After his great work on the Big Bang, Hawking shifted his attention quite literally towards Black Holes. He produced a number of incredible theorems regarding them with Sir Penrose, which are now known as “Penrose—Hawking singularity theorems”. He was also collaborating vigorously with James Bardeen and Brandon Carter at this time, and together they produced some excellent work which showed how Black Holes could lose energy. Around the same time Jacob Bekenstein (who was then a PhD Student at Princeton University) showed that there had to be the existence of some quantum mechanical effects which would lead to the Black Hole having a so-called “entropy” (which is the classical measure of the disorder of a physical system). On the basis of his work with Carter and Bardeen with considerations to Bekenstein’s ideas, Hawking then showed that Black Holes lose energy by radiating it away through a particular mechanism. Considering Einstein’s seminal idea of Mass-Energy equivalence through E=MC2, this incredible work of Hawking meant that Black Holes actually lose Mass by radiating it away in a process now fittingly known as “Hawking Radiation''. Hawking Radiation has become a central idea in studies of Black Holes, Quantum Gravity and the very early universe, and was the key idea which propelled the concept of “Primordial Black Holes”, which refers to the Black Holes which were created in the very early universe. Recently there has been a lot of work which points towards the realization that these primordial black holes may constitute a huge part, if not all, of the dark matter in the universe (which is a mysterious form of matter which forms approximately 23% of the universe). If it is indeed the case, then Hawking’s work will inadvertently be the propeller towards the understanding of dark matter.

Throughout the time in which Hawking did all the above-mentioned work, his research was up there with the finest (if not the finest itself!) on gravitational physics and cosmology in the world. In his later years, Hawking became fascinated with even more exotic ideas which ranged from understanding quantum gravity (the theory of gravity at the smallest scales) and the Multiverse (the idea of an infinite number of universes) to the prospect of Extraterrestrial life and Time Travel. He produced some really insightful work on Quantum Gravity, and his work on Hawking Radiation has fueled loads of work in quantum gravitational theories like String theory and Loop Quantum Gravity. He even hosted a party for time travelers and discussed in length about Aliens & the effects of AI on humans in his later life.

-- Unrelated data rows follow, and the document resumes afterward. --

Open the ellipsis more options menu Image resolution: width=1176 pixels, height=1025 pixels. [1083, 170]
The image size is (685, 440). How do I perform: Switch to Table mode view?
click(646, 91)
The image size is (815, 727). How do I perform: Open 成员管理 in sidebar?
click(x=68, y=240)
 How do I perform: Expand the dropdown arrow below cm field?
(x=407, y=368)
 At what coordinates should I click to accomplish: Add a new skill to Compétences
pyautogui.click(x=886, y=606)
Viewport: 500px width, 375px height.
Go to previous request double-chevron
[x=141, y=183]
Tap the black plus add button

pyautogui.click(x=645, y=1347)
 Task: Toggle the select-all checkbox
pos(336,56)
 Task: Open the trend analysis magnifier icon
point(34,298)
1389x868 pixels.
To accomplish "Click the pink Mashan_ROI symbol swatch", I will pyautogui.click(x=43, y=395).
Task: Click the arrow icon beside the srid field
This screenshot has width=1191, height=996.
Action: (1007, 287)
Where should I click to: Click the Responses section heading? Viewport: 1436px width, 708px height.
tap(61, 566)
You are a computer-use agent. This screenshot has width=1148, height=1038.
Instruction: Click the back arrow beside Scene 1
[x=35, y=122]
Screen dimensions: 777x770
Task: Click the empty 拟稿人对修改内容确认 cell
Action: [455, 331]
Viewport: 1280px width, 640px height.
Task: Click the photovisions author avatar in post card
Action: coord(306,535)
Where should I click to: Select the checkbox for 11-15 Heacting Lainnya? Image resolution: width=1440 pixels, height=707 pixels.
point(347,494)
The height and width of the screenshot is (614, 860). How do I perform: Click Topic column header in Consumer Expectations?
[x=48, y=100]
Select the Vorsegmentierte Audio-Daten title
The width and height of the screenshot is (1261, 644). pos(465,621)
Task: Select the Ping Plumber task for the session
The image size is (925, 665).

But let’s end this very brief note of his life with this anecdote. Somak Raychoudhary, the current director of IUCAA in India, reminisces how he once met Sir Penrose’s office during his PhD days in Oxford about the allowance to attend one of his classes. Penrose was discussing some work with another PhD student at that time and was startled when he heard Somak’s surname. He said “ Are you related to the Raychoudhary?”. Somak was startled by hearing this and asked who it was that Penrose referred to. Penrose then exclaimed that he was referring to Amal Kumar Raychaudhuri, the Indian astrophysicist who discovered a seminal equation known by his name as the “Raychaudhri Equation”. When Somak told that he had indeed taken classes from Professor Amal, Penrose was very happy and immediately granted him permission to attend his classes. At this, the quiet PhD Student sitting with Penrose said to Somak “ We (him and Penrose) are incredibly inspired by his work and wish to meet him once in person “. That PhD Student was none other than Stephen Hawking and goes to show, the incredibly high regard Raychaudhri’s work is held in, while the general Indian don’t know much about him.